City Council Speaker Corey Johnson wants to kill 7,000 local jobs by legislating his private morality into law — and he’ll likely succeed, because the cultural elite agrees.
We’re talking, of course, about the bill to ban the sale of new fur garments in the city. The reason: Johnson’s “fundamental belief that killing animals to create a luxury item” is wrong. Yet the killing isn’t done inside the city. How many other products don’t meet his personal approval?
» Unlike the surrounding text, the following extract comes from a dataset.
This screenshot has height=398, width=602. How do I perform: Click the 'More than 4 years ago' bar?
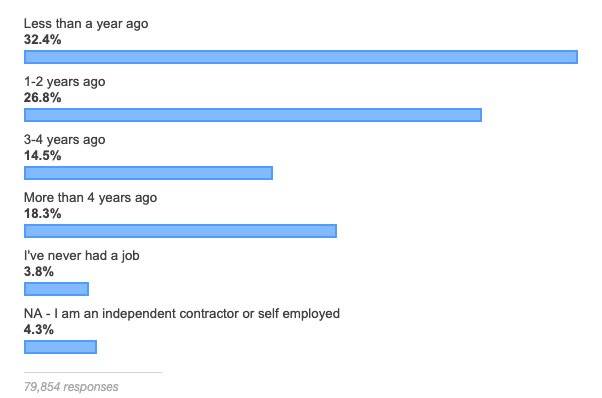click(180, 231)
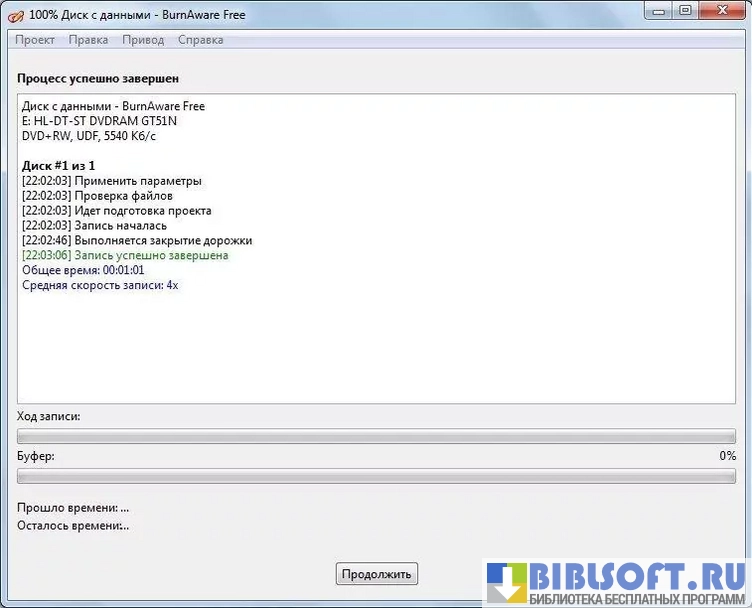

He’s not alone. Fashionistas like Tim Gunn of “Project Runway” support the ban, noting that the fashion industry has “evolved.” Well, yes: One day you’re in, the next day you’re out. But that’s no argument for outlawing whatever doesn’t meet your taste, even if it once was essential to your industry.
Two beavers adorn the official seal of New York City — a nod to the early Dutch and English settlers who traded in beaver pelts. In the industry’s heyday, New York produced 80% of the fur coats made in the United States.
Gunn is right that “consumer demand for fur has plummeted,” but there’s still enough to employ thousands of New Yorkers who earn six or seven figures less than he does.
As Samantha Ortiz, a second-generation furrier, wrote in these pages recently: “Shutting down small businesses that are providing jobs and tax revenue is the opposite of progressive politics.”
This, when a New York ban won’t remotely stop the fur trade, a $33 billion industry worldwide. Luxury buyers can go elsewhere, or use the internet.
If Johnson & Co. really think this is progressive, then progressivism isn’t about protecting the little people, but only a matter of self-satisfied posturing.